* Start TASK INPUT *

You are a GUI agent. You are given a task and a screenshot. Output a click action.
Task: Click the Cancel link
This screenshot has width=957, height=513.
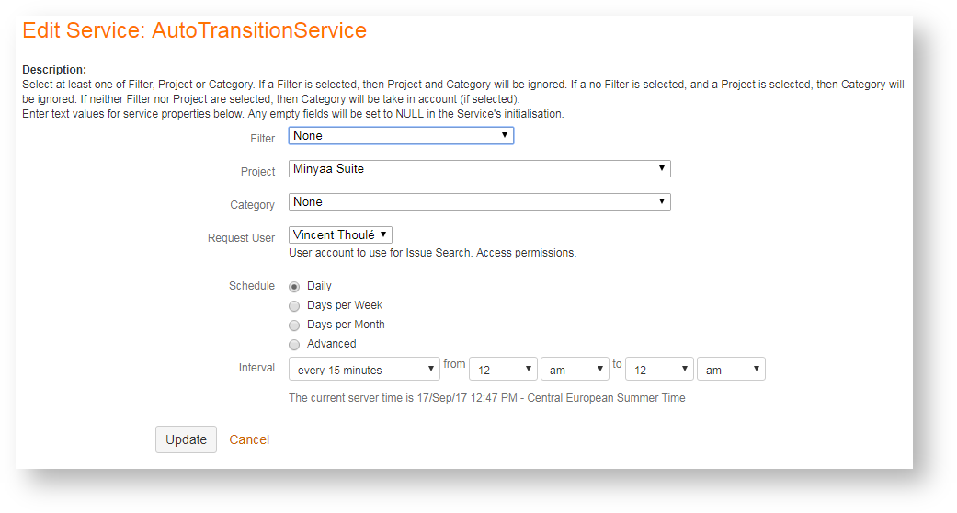click(x=249, y=439)
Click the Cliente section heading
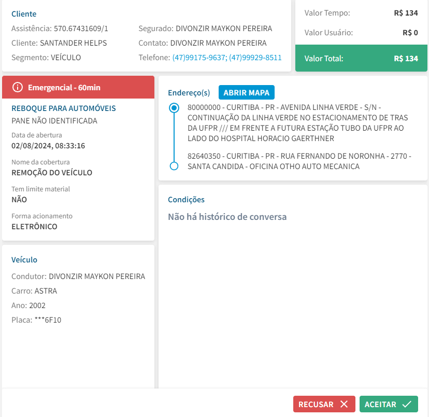 click(24, 14)
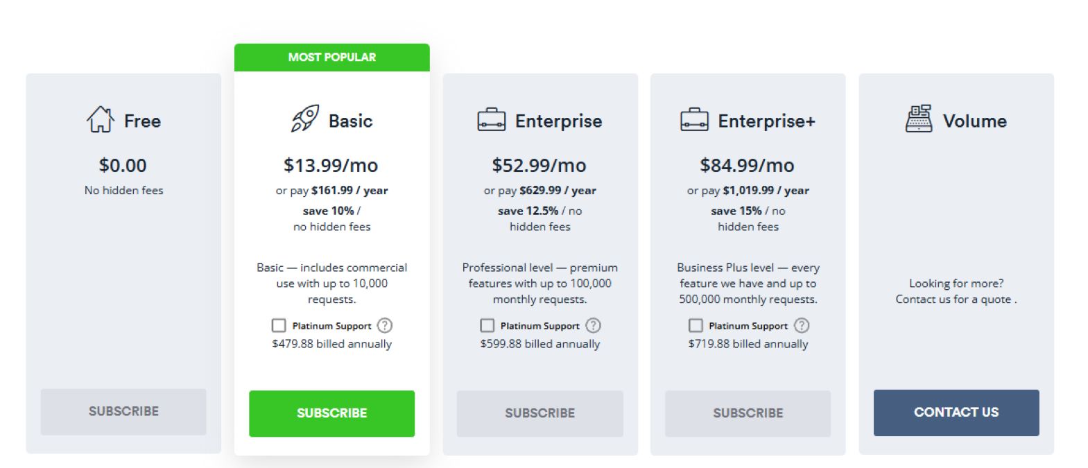1088x468 pixels.
Task: Click the Free plan house icon
Action: [101, 119]
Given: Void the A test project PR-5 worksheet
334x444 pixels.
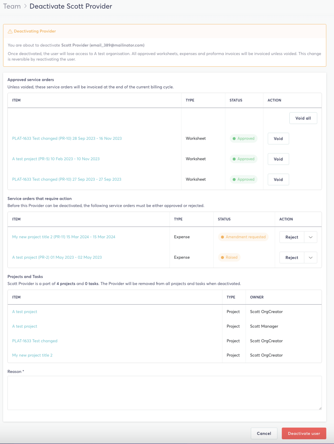Looking at the screenshot, I should tap(278, 159).
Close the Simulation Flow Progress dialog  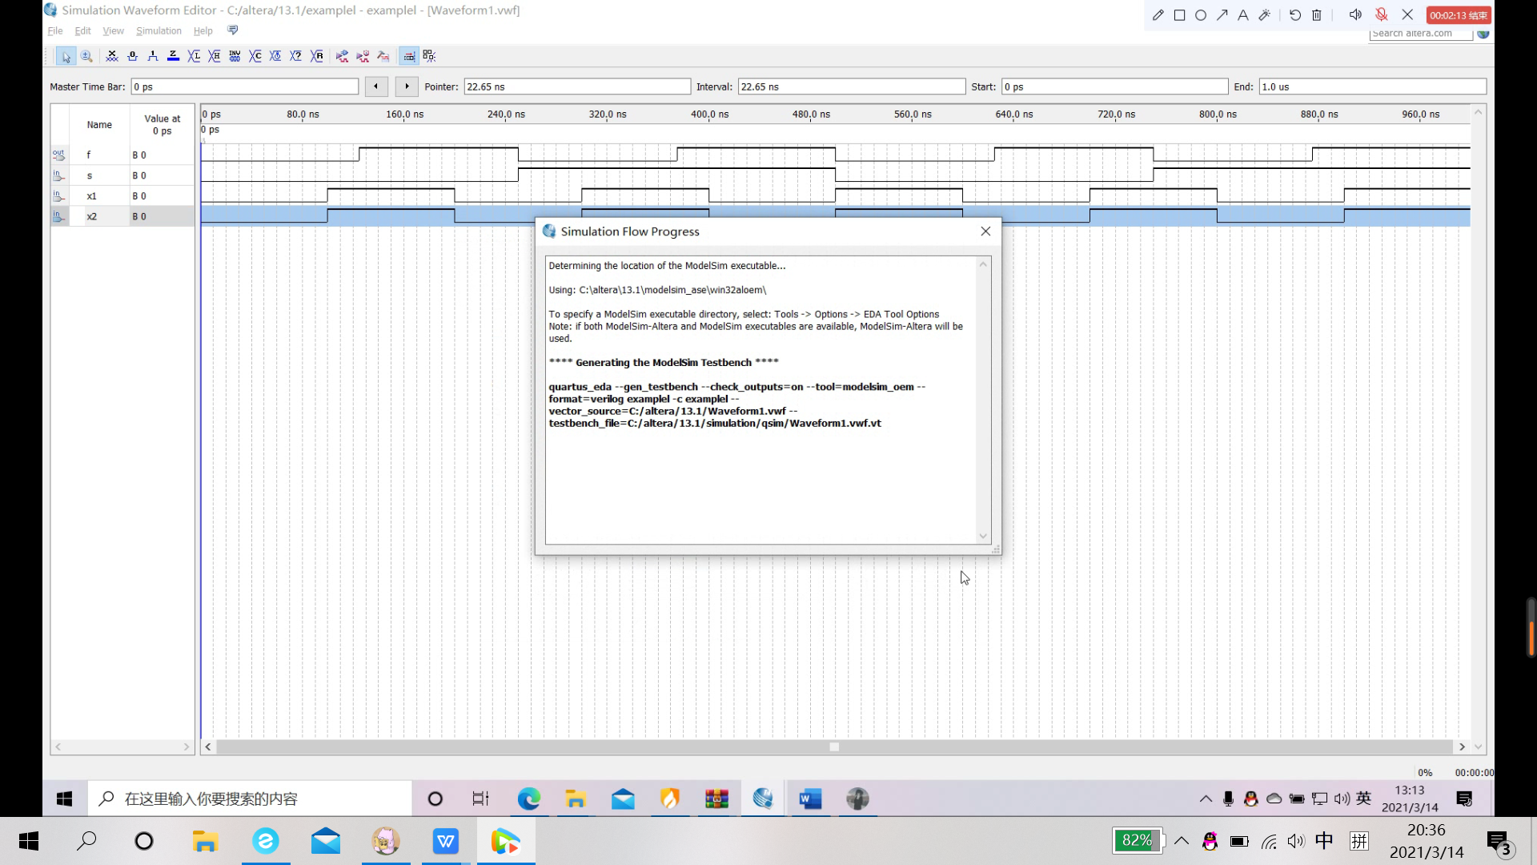pyautogui.click(x=985, y=231)
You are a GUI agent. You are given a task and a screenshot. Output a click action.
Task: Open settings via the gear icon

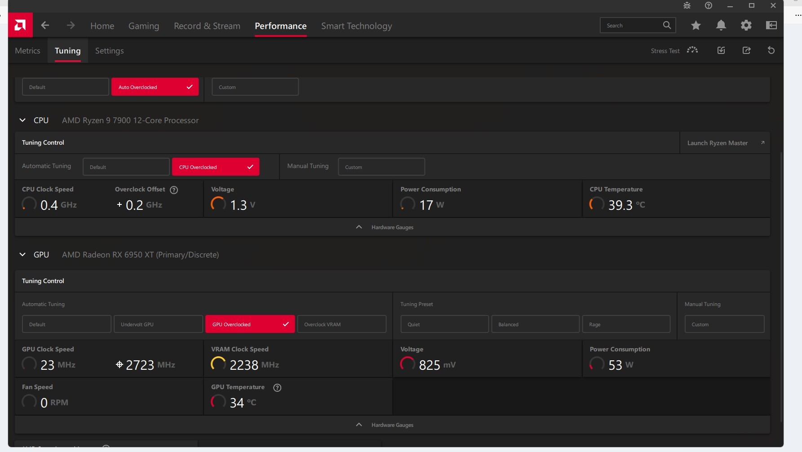point(746,26)
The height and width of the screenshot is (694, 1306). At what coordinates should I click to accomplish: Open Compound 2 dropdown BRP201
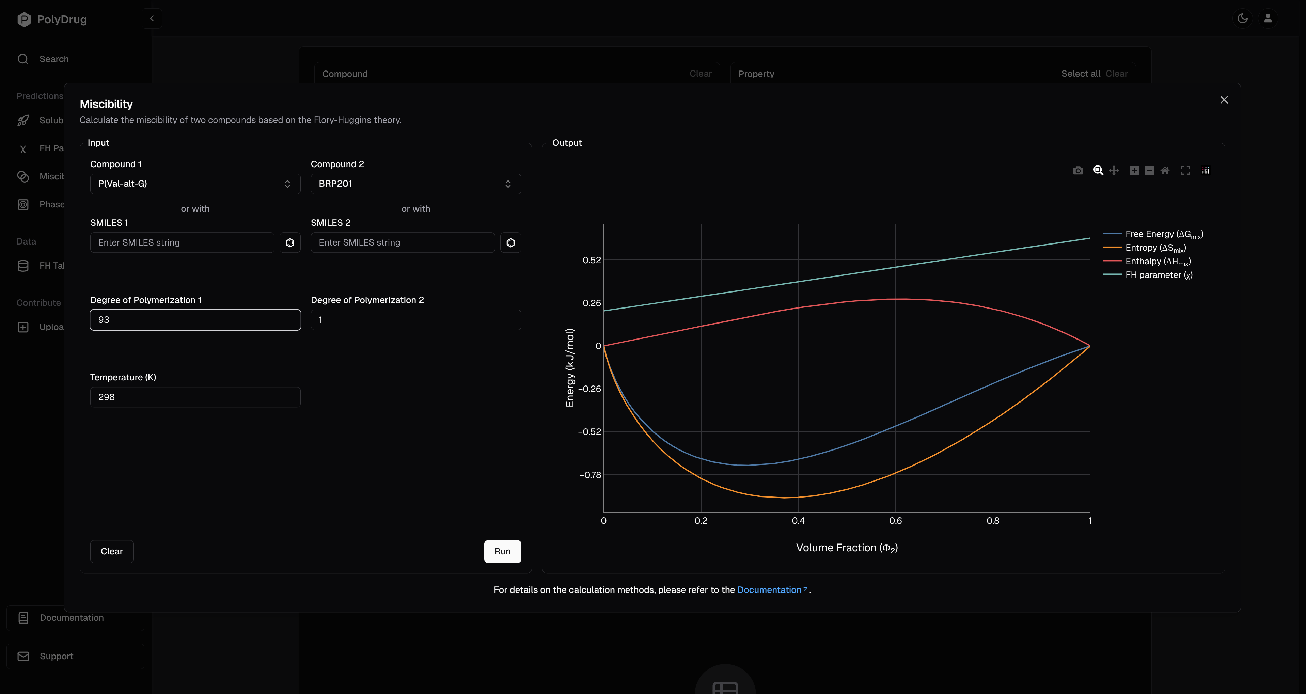415,184
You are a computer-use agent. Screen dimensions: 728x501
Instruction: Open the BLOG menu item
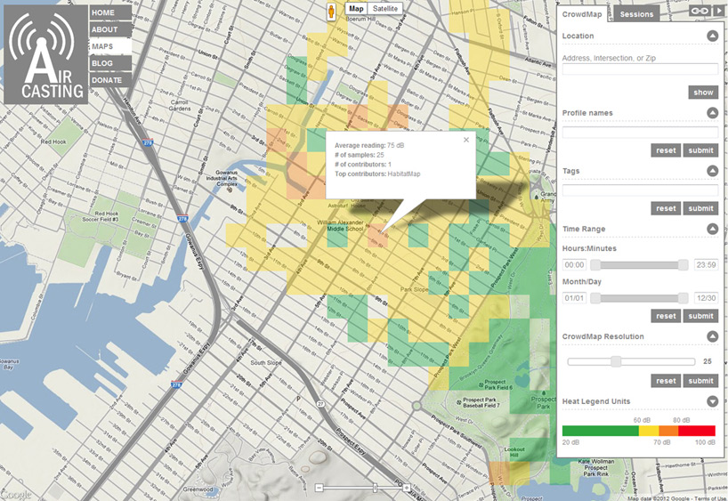(102, 63)
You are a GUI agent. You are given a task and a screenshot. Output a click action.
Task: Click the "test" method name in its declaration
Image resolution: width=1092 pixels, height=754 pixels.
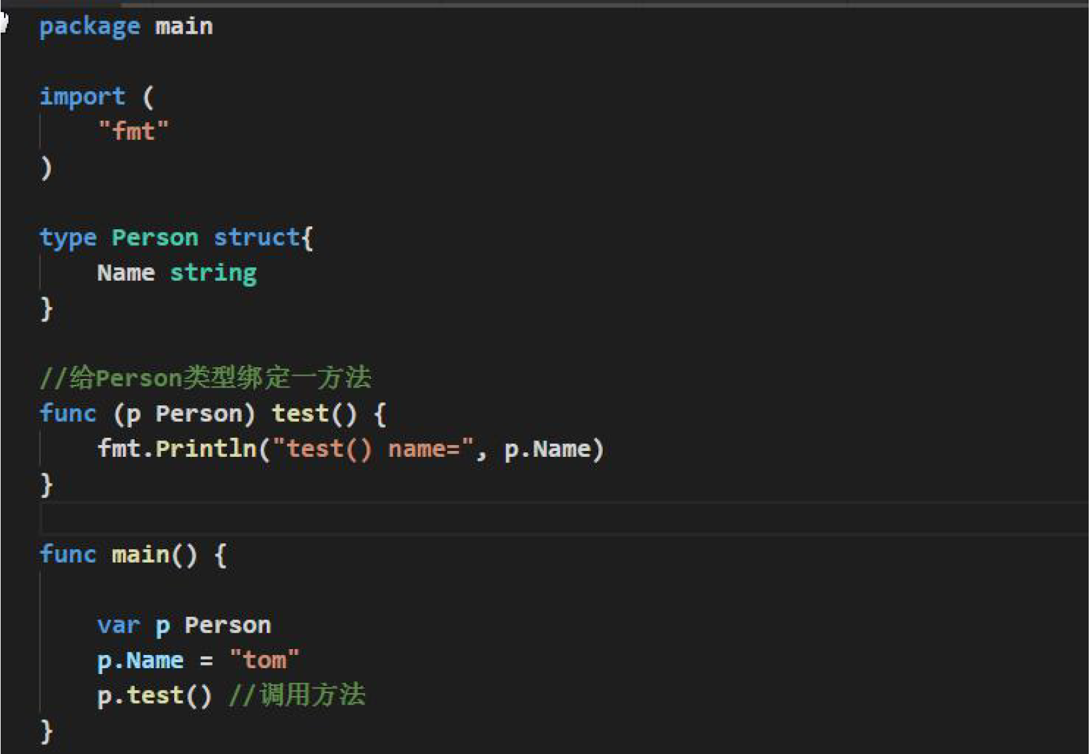point(300,413)
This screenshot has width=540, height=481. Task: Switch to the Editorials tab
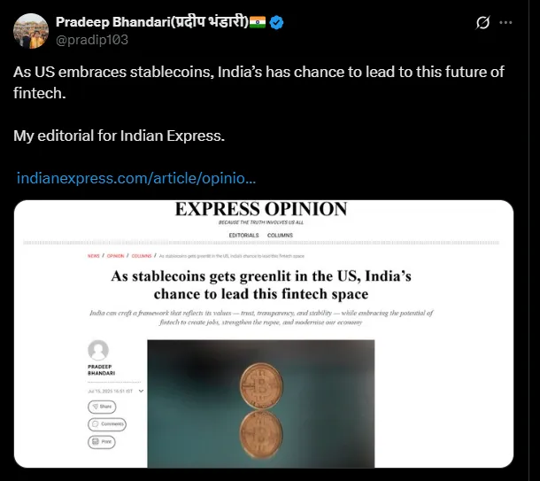click(244, 235)
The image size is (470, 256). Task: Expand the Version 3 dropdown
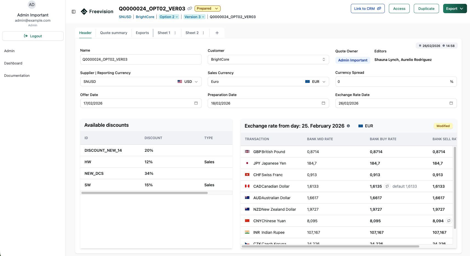194,17
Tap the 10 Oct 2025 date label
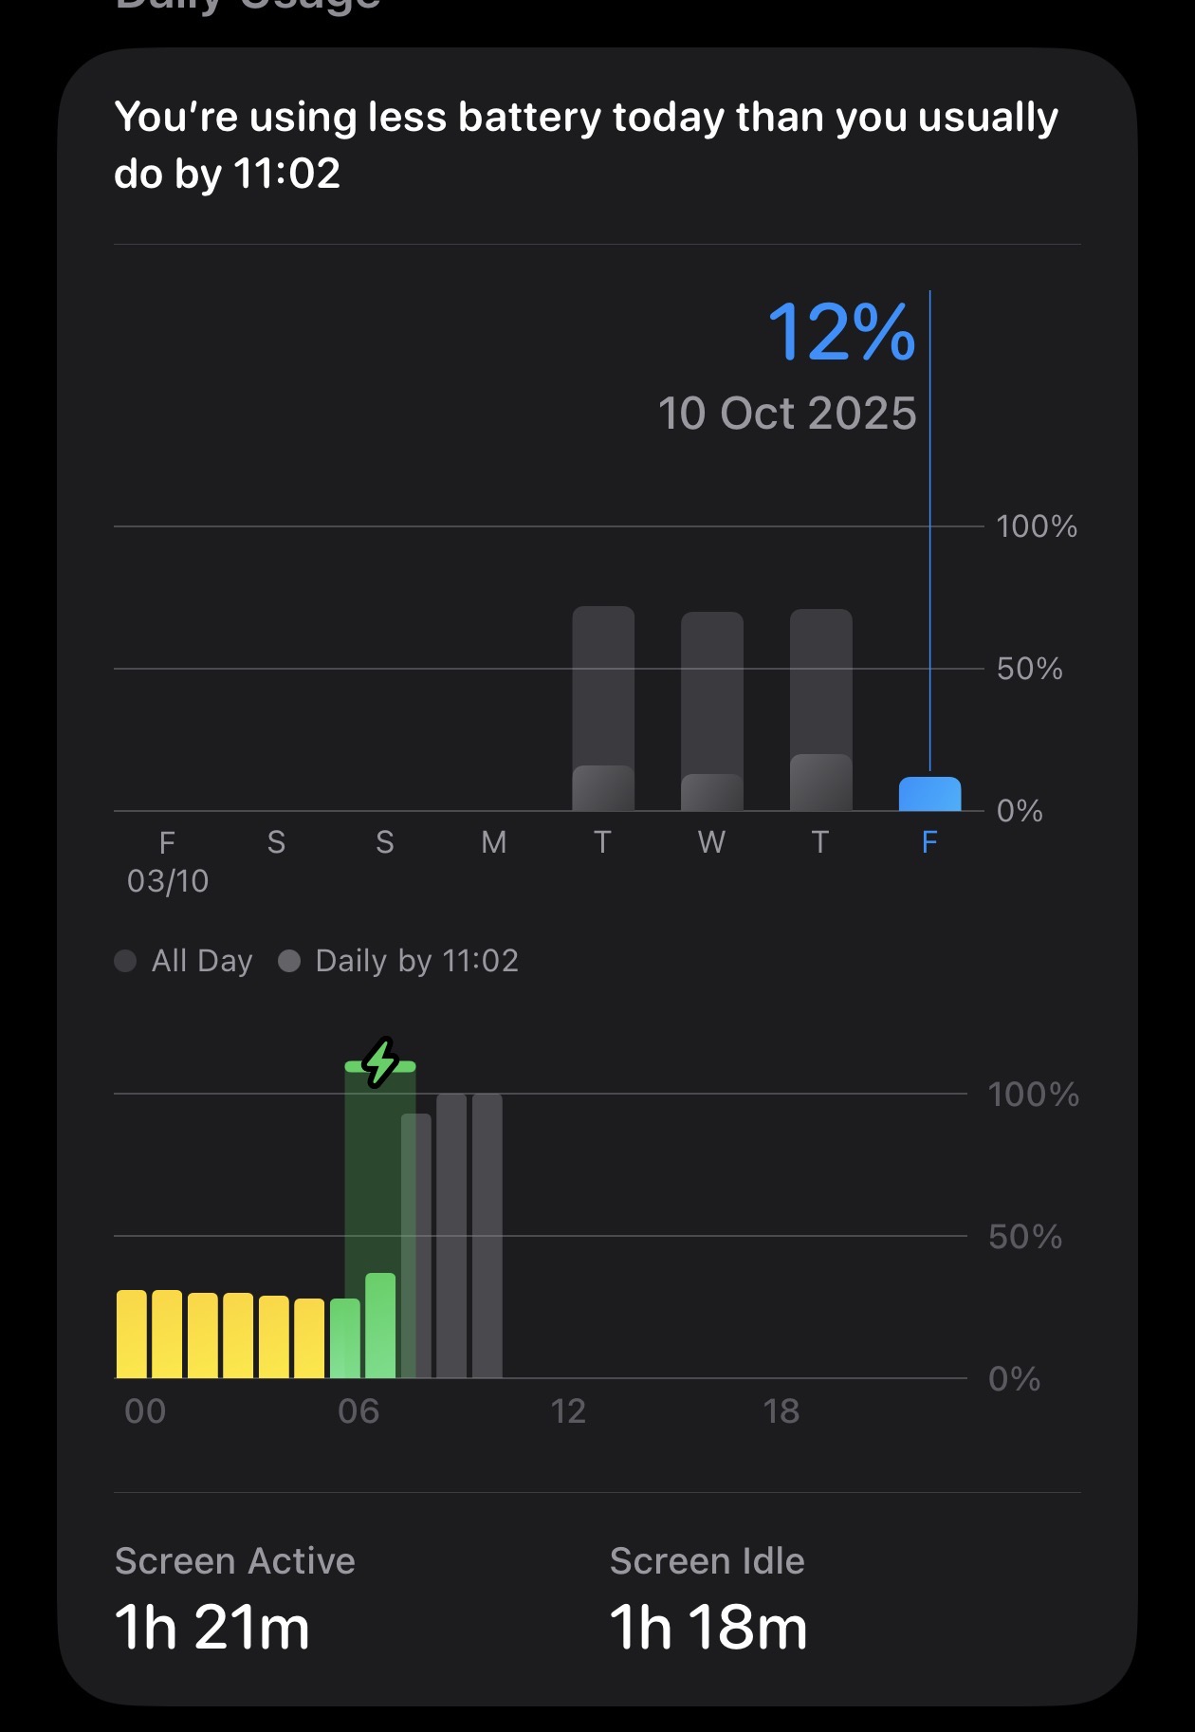The height and width of the screenshot is (1732, 1195). (787, 414)
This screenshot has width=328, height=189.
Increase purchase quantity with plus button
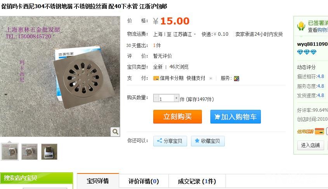(177, 98)
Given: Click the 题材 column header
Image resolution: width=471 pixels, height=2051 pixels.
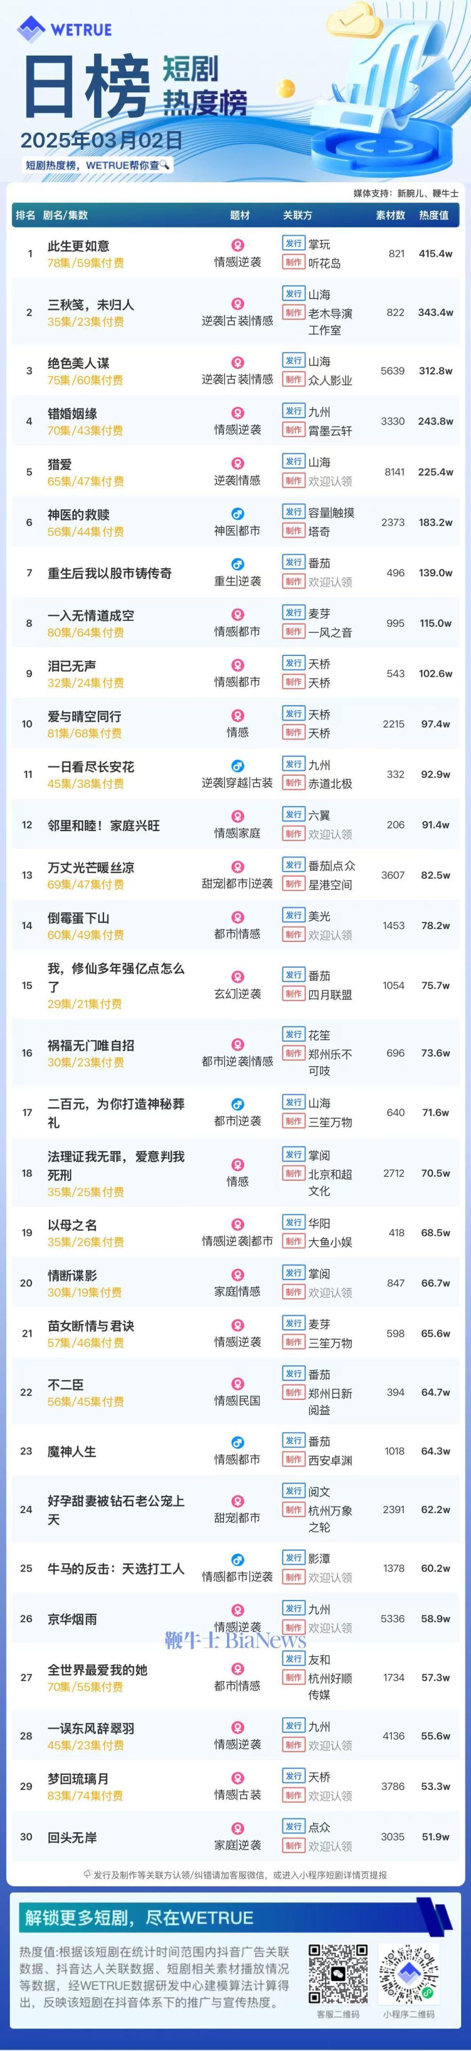Looking at the screenshot, I should 239,215.
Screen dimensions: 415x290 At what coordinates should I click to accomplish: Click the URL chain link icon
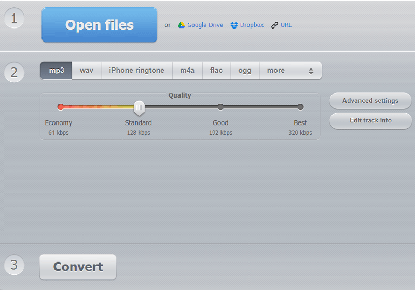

* End TASK INPUT *

Copy out the records from their first line through the line containing "Action: [101, 119]", including both ends, and leave out the pictures.

You are a GUI agent. You are given a task and a screenshot. Output a click action.
Task: Click the Cancel link
This screenshot has width=957, height=513.
click(x=249, y=439)
Click the Cliente section heading
 click(24, 14)
1088x468 pixels.
Task: Click the Free plan house icon
Action: [101, 119]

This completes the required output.